When a computer engineer named Timothy Meadows examined Arc Raiders' files last week, he discovered something troubling: the extraction shooter was writing Discord direct messages in plaintext to log files on players' computers. This wasn't a deliberate spying operation. Rather, it exposed a significant failure in how third-party software integrations should be designed.
Meadows found that during gameplay of Arc Raiders, private Discord Direct Message conversations between two users were being written to a local game log file, and a full Discord Bearer authentication token was stored in the same log file. The Arc Raiders Discord SDK was connecting using a full user Bearer token, opening a complete Discord gateway connection identical to the one used by the Discord desktop app itself.

The design choice proved catastrophic to privacy. When players enabled Discord integration with Arc Raiders, Embark Studios used the full Discord Bearer authentication to access user data, and rather than filtering sensitive events, the SDK logged everything it received to disk. This was not a default setting; it only affected players who linked their Discord account to Arc Raiders through the in-game integration options.
Meadows allegedly brought this to Embark Studios' attention a month ago, and when the developer did not respond, he made the information available publicly. The developer responded quickly once the problem became public.
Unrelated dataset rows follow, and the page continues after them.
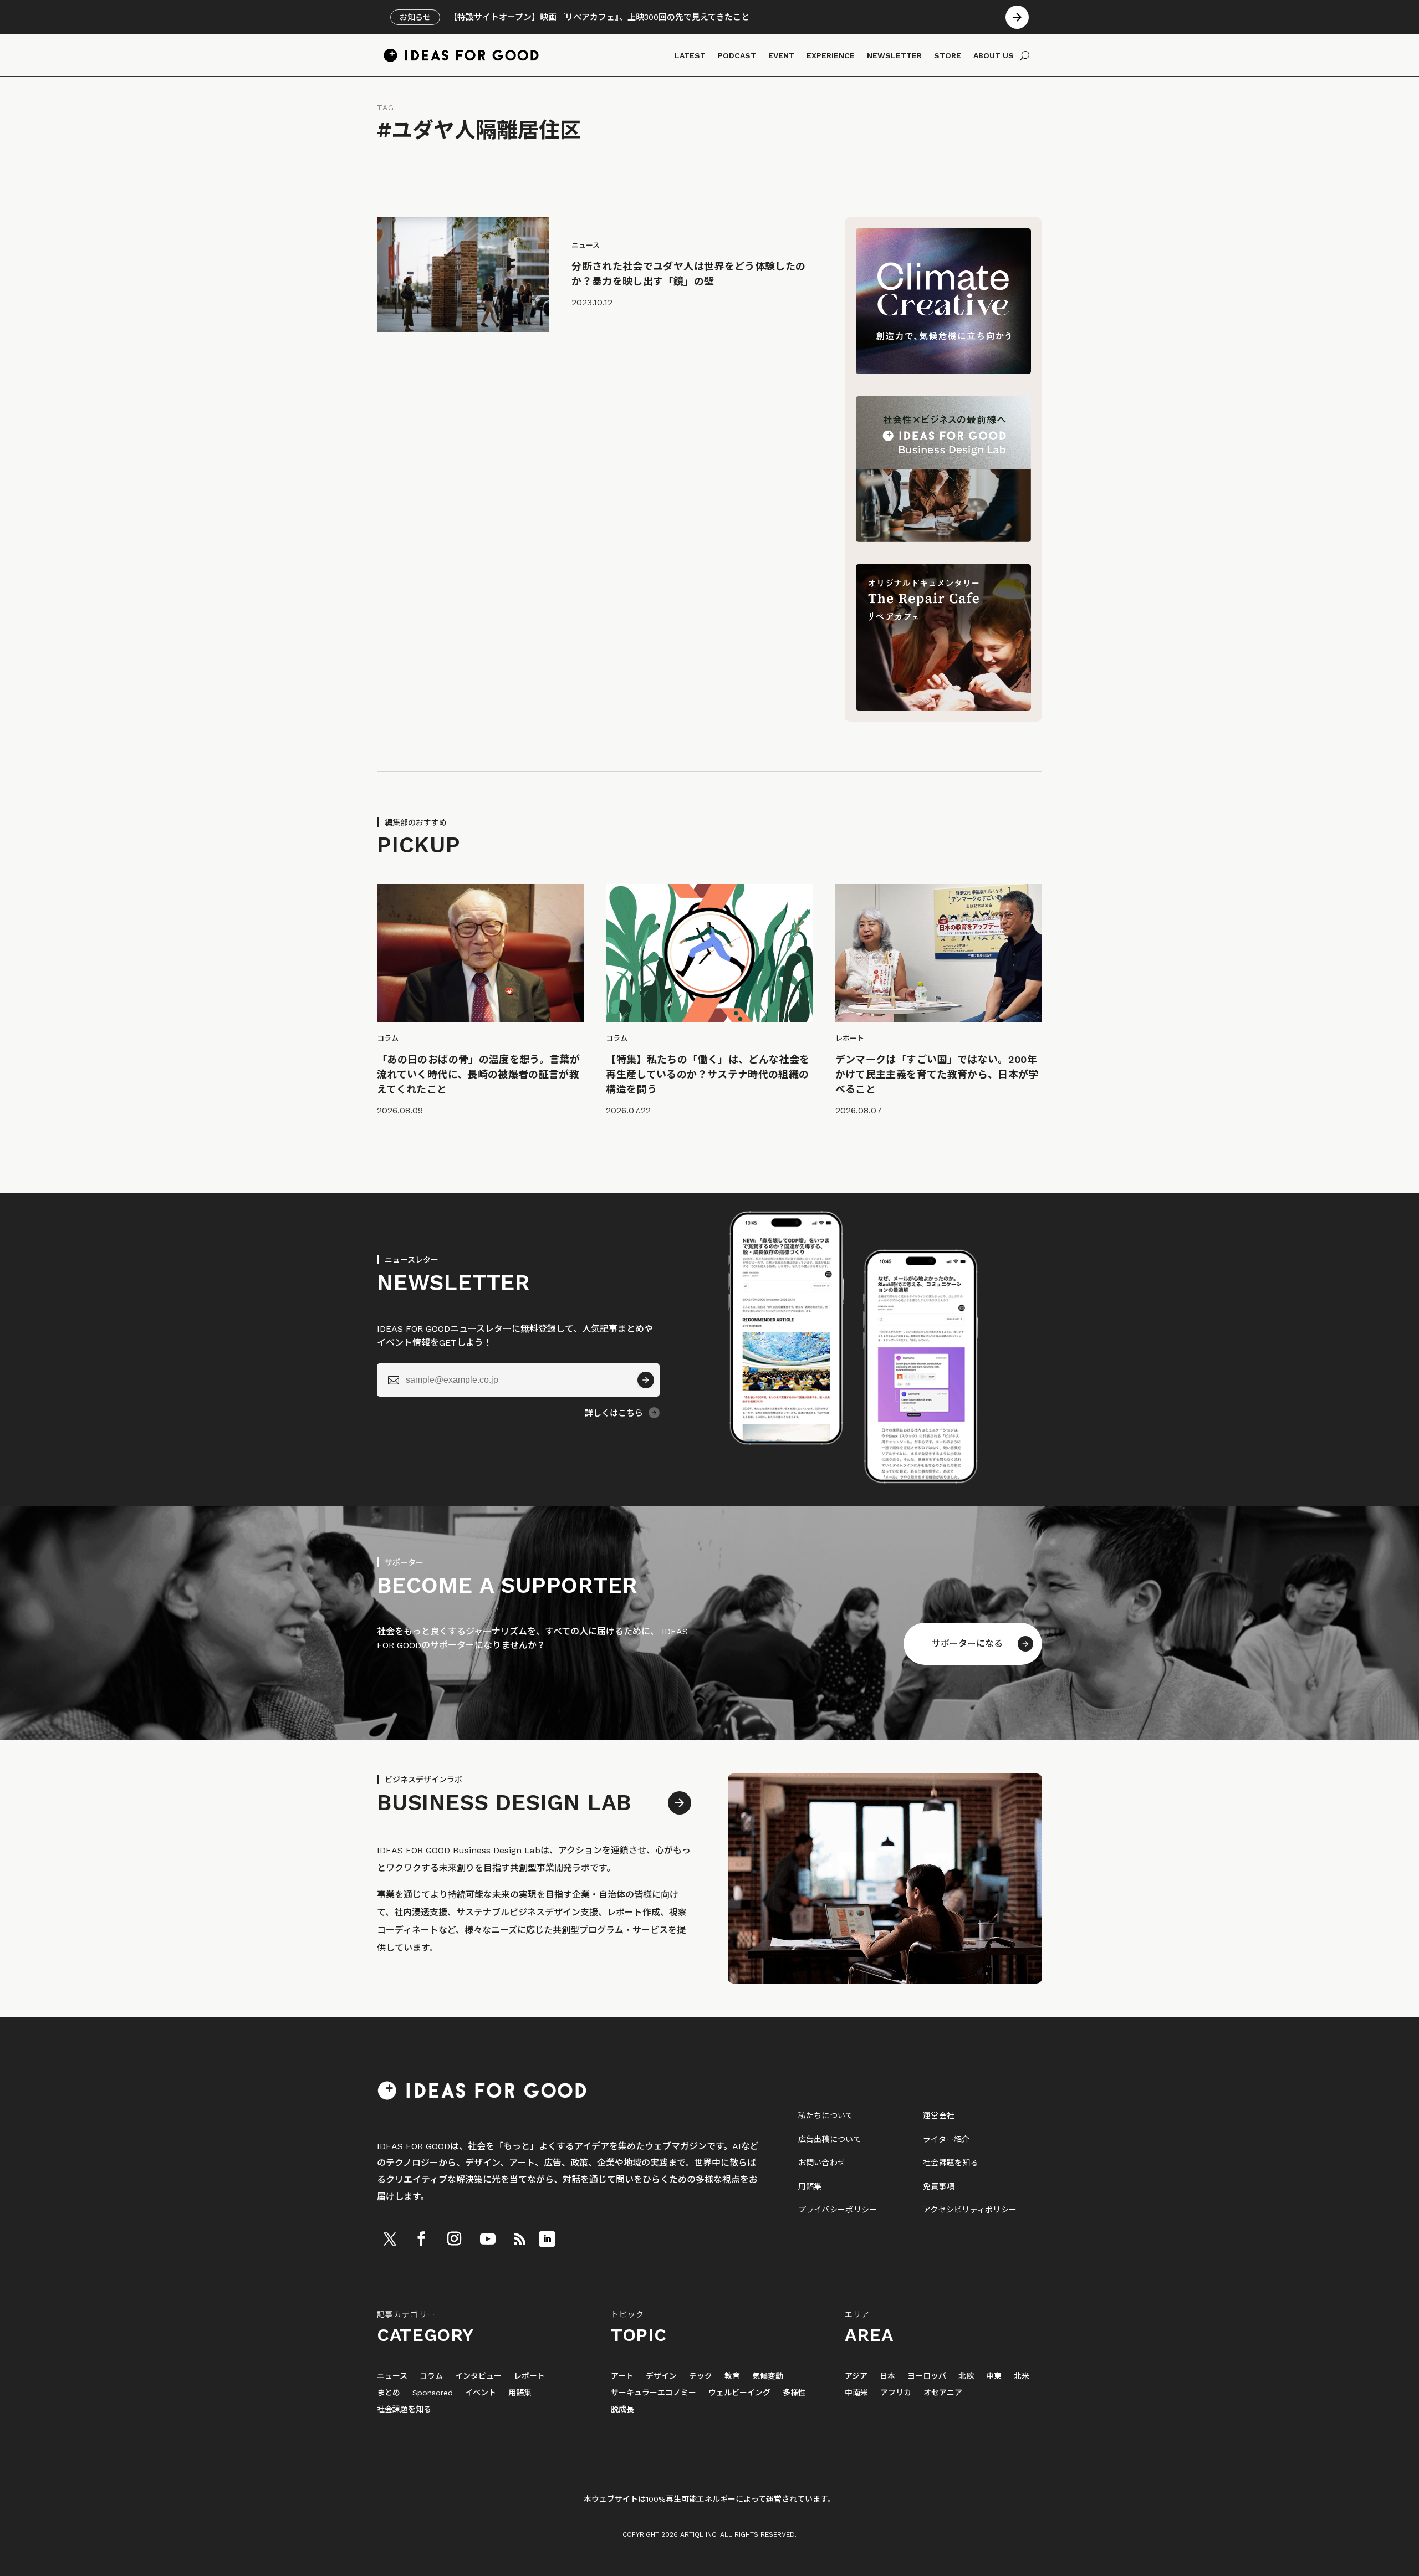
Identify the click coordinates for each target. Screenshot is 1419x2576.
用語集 (810, 2186)
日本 (887, 2376)
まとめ (388, 2393)
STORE (947, 55)
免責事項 (938, 2186)
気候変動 (767, 2376)
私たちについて (826, 2115)
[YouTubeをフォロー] (487, 2239)
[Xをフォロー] (389, 2239)
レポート (529, 2376)
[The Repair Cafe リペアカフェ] (943, 707)
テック (700, 2376)
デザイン (661, 2376)
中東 (994, 2376)
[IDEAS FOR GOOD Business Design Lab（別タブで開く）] (943, 539)
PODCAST (737, 55)
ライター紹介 (946, 2139)
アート (622, 2376)
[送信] (645, 1380)
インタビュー (478, 2376)
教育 (732, 2376)
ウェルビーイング (739, 2393)
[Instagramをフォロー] (454, 2239)
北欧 (966, 2376)
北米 (1021, 2376)
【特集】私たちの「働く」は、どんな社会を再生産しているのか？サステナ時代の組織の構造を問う (707, 1074)
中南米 (856, 2393)
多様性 (794, 2393)
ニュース (392, 2376)
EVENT (781, 55)
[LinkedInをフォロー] (547, 2239)
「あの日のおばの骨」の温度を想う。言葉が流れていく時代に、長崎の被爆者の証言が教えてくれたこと (478, 1074)
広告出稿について (829, 2139)
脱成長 (622, 2409)
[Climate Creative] (943, 371)
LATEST (690, 55)
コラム (431, 2376)
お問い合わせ (822, 2162)
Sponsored (432, 2393)
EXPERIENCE (831, 55)
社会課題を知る (950, 2162)
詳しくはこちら (614, 1413)
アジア (856, 2376)
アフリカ (895, 2393)
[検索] (1024, 55)
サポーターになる (967, 1643)
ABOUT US (993, 55)
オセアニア (942, 2393)
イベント (480, 2393)
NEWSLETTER (894, 55)
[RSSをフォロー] (519, 2239)
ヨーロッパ (926, 2376)
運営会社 (938, 2115)
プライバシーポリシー (837, 2209)
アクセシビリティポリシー (970, 2209)
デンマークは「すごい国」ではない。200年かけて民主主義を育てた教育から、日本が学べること (937, 1074)
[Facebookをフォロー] (421, 2239)
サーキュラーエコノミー (653, 2393)
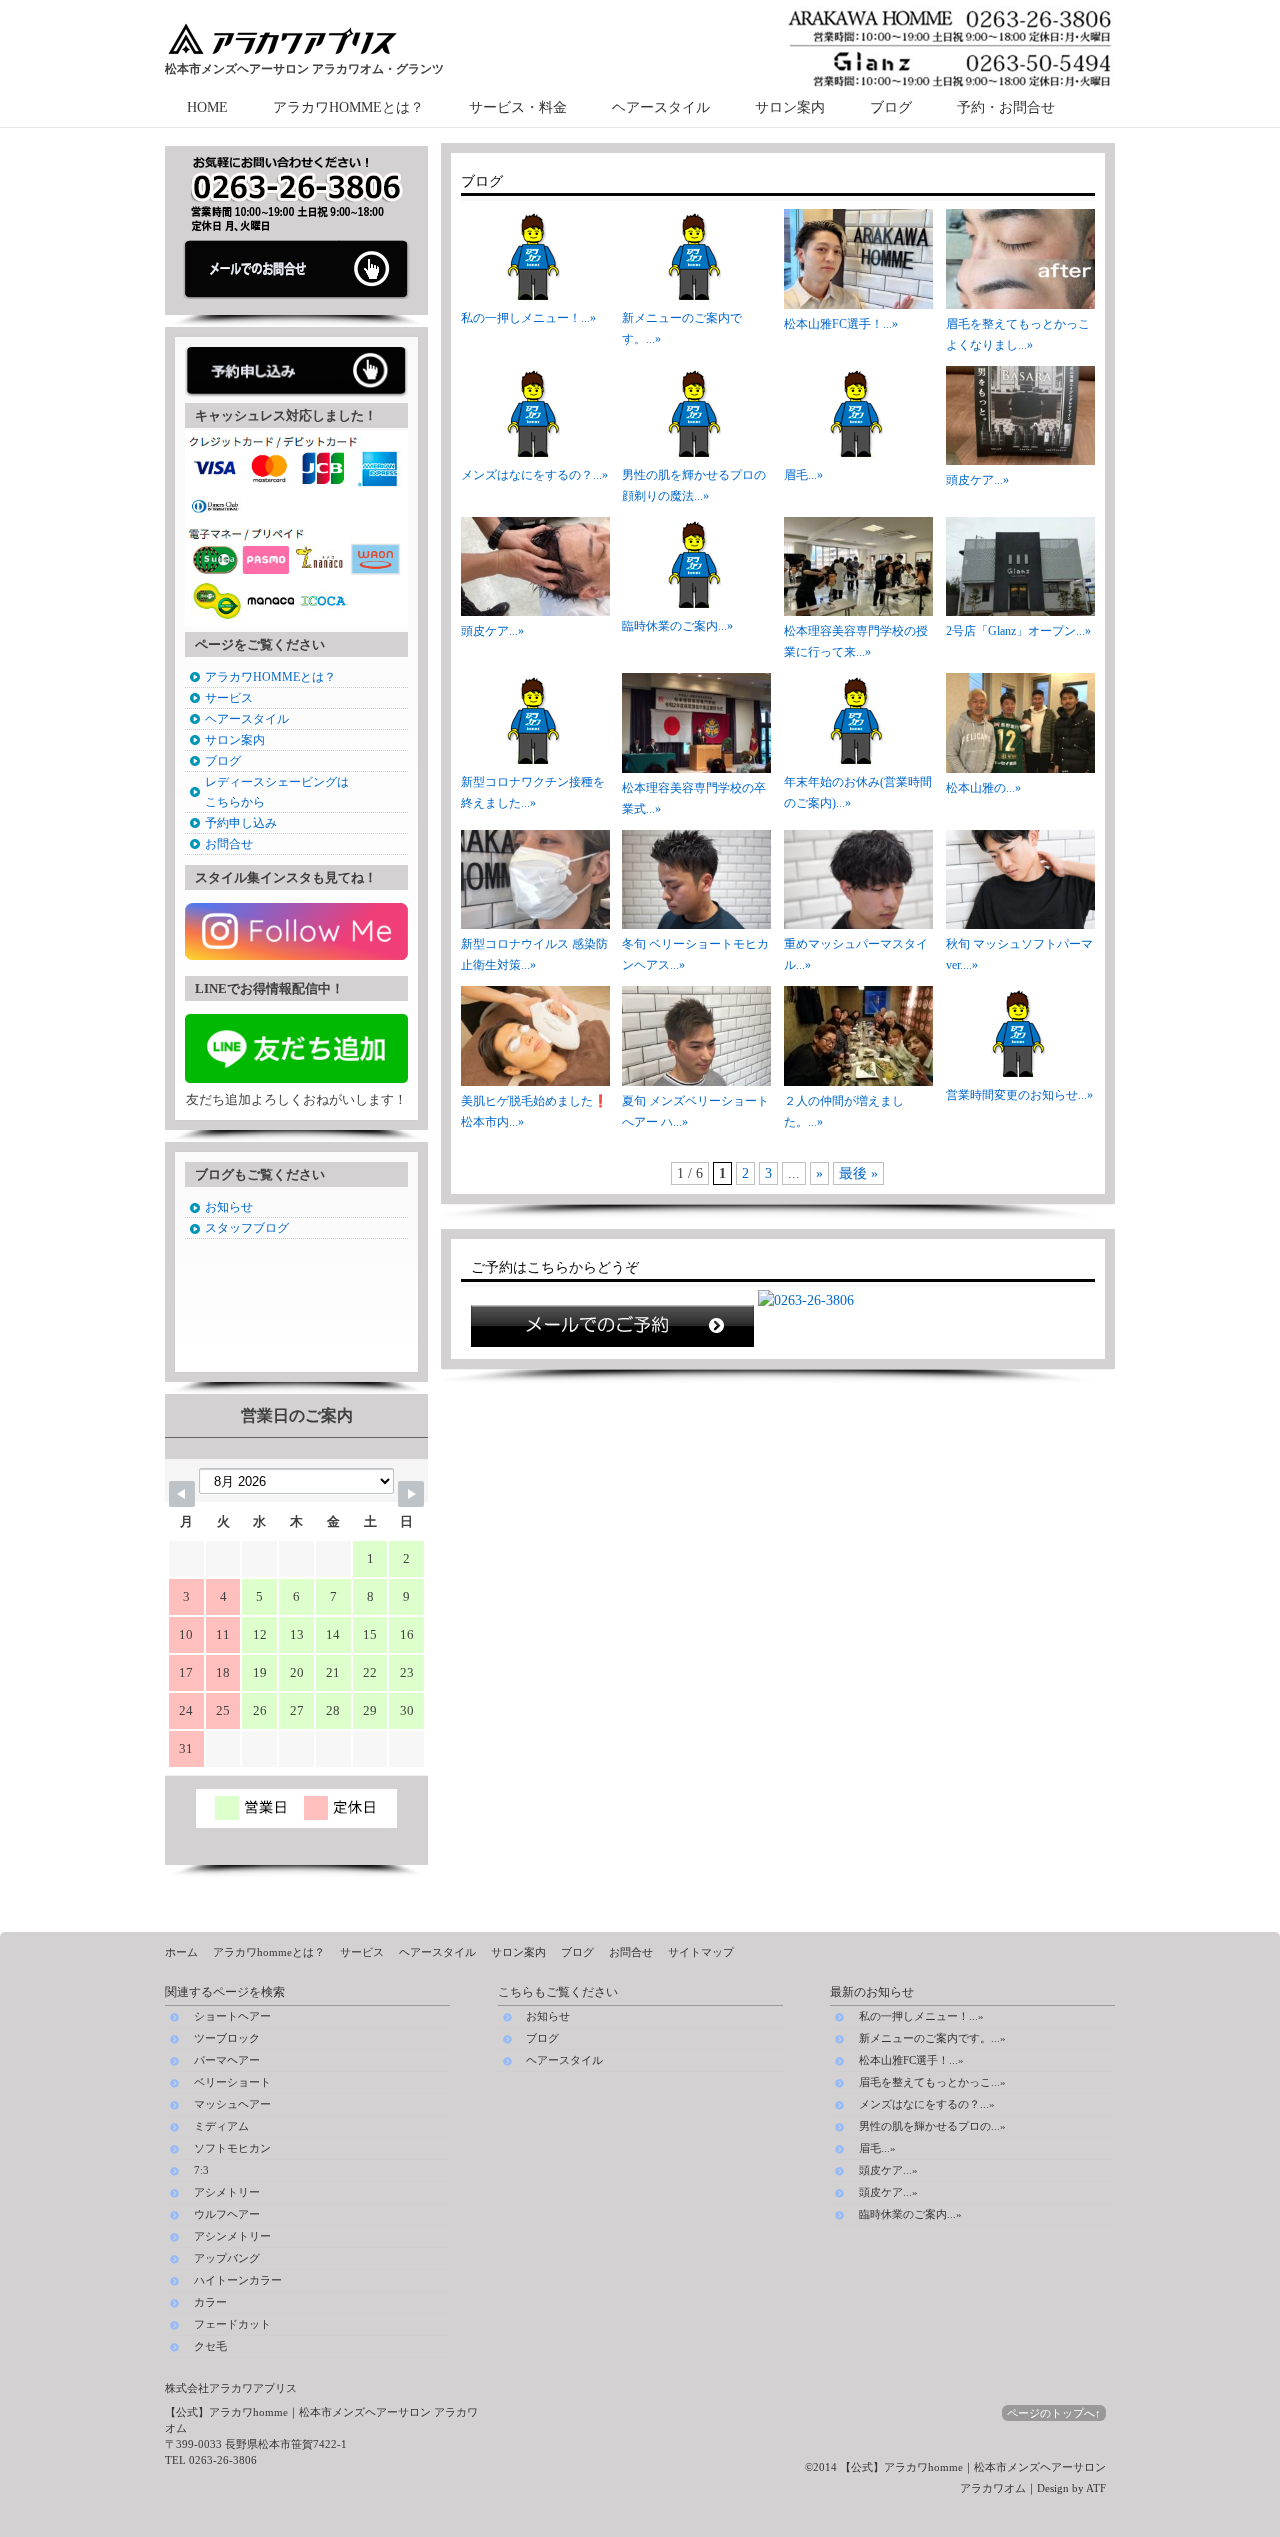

Less than 30 minutes after Embark Studios announced the issue on Discord, the hotfix went live, and according to GamesRadar's testing, the hotfix fully resolved the issue.
Embark stated that private and personal data was not sent outside players' machines and that Embark had not and would not review or keep such information, and the team would disable the Discord SDK logging and conduct a deeper audit to ensure no further issues. This reassurance carries weight; the data remained local rather than being transmitted to company servers. Yet the situation highlights a broader principle about software design.

From a security standpoint, Embark's approach represented poor practice. Discord's own Rich Presence SDK is designed to only require a limited OAuth scope for game activity display; using a full gateway connection vastly exceeds what is needed for Rich Presence functionality. Game developers routinely integrate with third-party platforms, but this case shows why the principle of least privilege matters. The game needed only to display what players were doing; it should never have accessed their private conversations.
The response demonstrates a genuine dilemma in modern software development. Embark acted responsibly once the problem was public, prioritising speed and transparency. Meadows had already reported the issue privately a month before; when Embark failed to respond, public disclosure prompted immediate action. This raises a practical question: did the lack of a visible bug bounty programme contribute to the researcher choosing public disclosure? Accountability mechanisms matter, and companies that lack clear reporting channels may find security issues disclosed more openly than they would prefer.
The issue affected only players who had voluntarily linked their Discord account to Arc Raiders. Players who never enabled Discord integration faced no risk. This fact deserves emphasis because it shapes the actual scope of exposure, even if the underlying design problem remains inexcusable.
The Arc Raiders incident illustrates why integrating game accounts with social platforms requires genuine technical rigour. Embark moved quickly to fix the problem, acknowledged the seriousness, and committed to deeper audits. Yet the months-long delay between private disclosure and public fix suggests that transparency at the disclosure stage might have accelerated resolution. Reasonable people disagree on whether security researchers should disclose privately first or go public immediately. This case suggests the answer depends partly on whether companies provide accessible channels for private reporting.